§ Written instruction: Find every line in the material below that contains the word "dimensions", matching case exactly, and copy each such line in full.

>>>

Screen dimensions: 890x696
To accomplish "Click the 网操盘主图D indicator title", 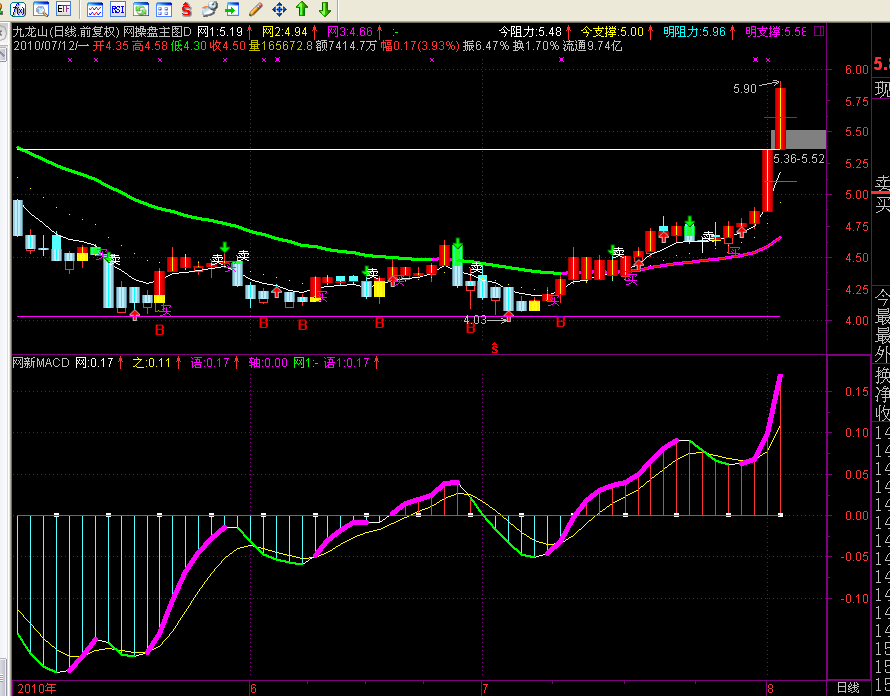I will (x=159, y=31).
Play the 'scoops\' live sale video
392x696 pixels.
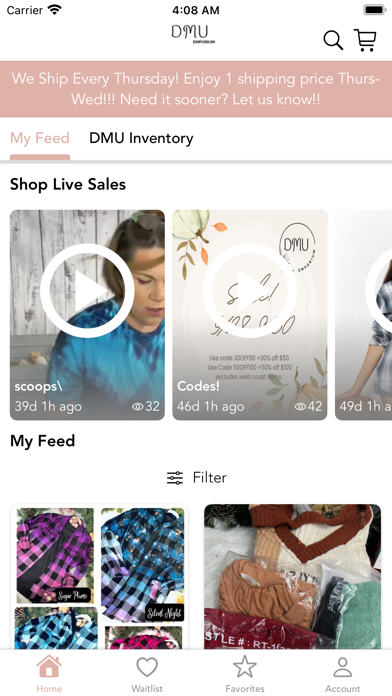pyautogui.click(x=87, y=290)
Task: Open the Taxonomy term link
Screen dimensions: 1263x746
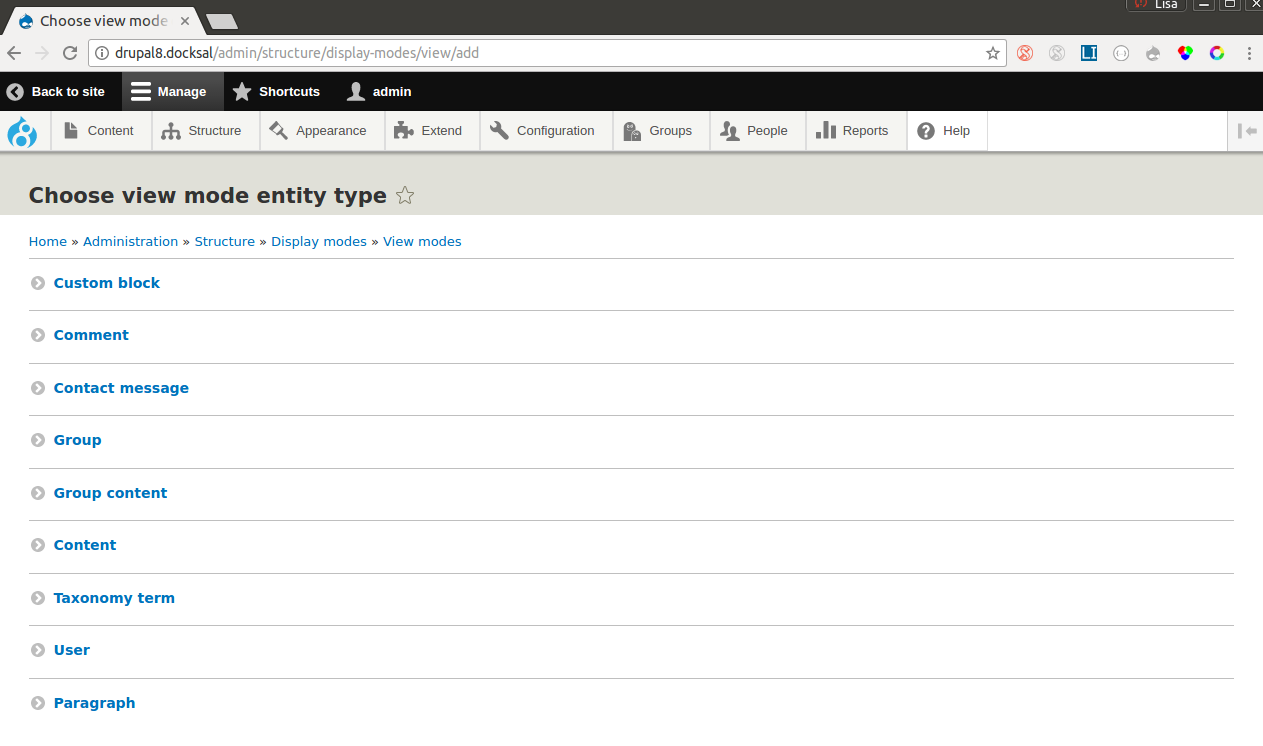Action: click(x=114, y=597)
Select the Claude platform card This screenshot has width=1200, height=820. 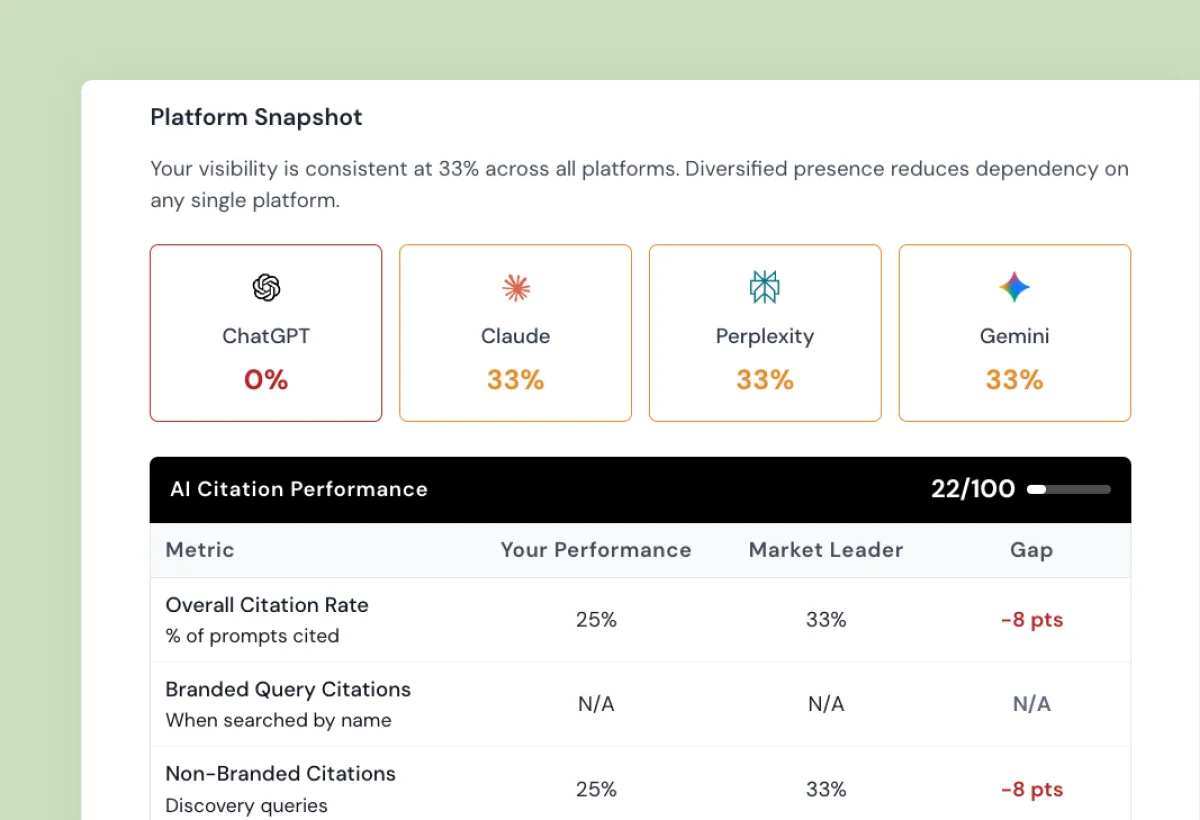tap(514, 332)
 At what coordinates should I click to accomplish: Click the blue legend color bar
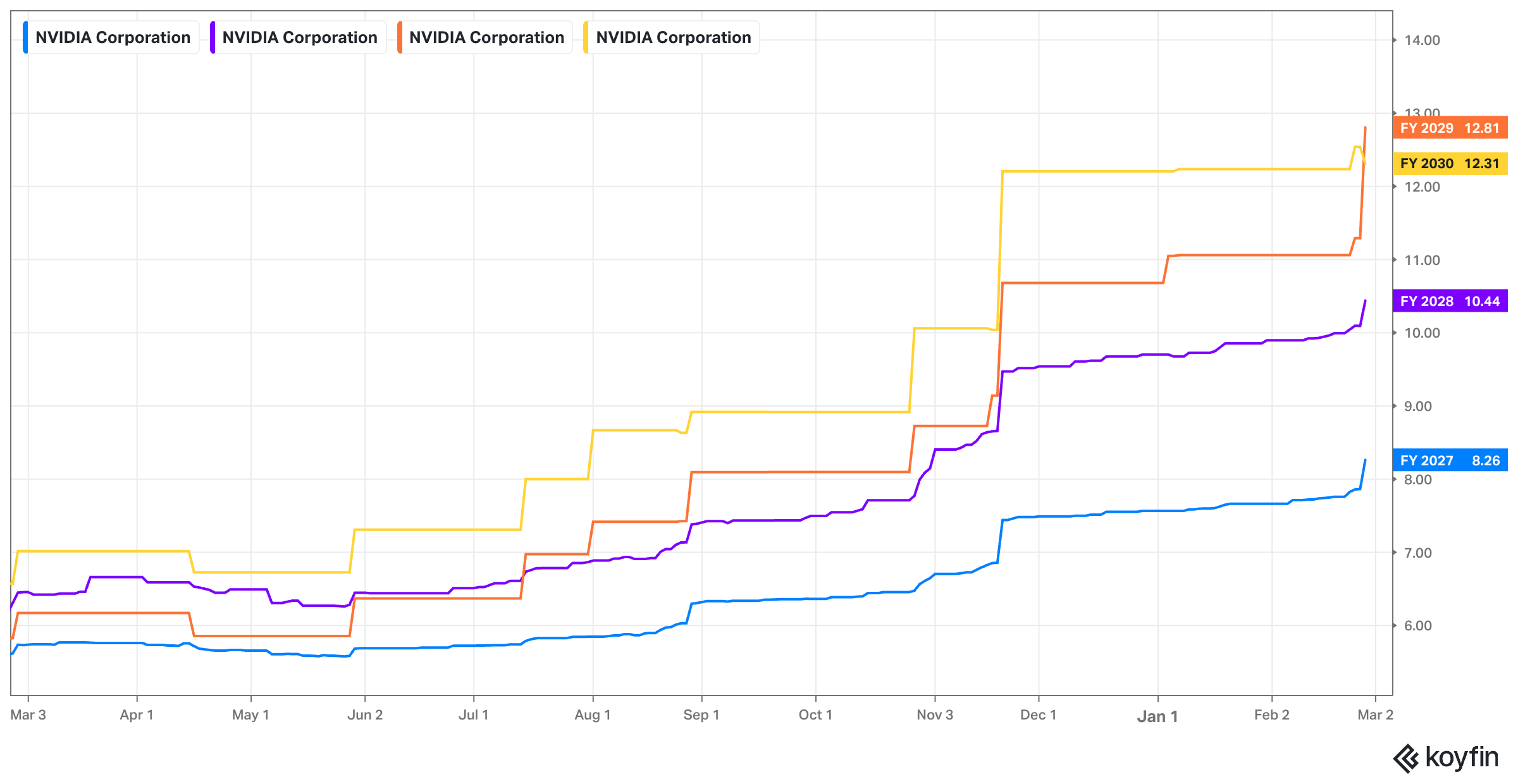(x=25, y=37)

<<<

§ Answer to this task:
Screen dimensions: 890x696
Screen dimensions: 1263x746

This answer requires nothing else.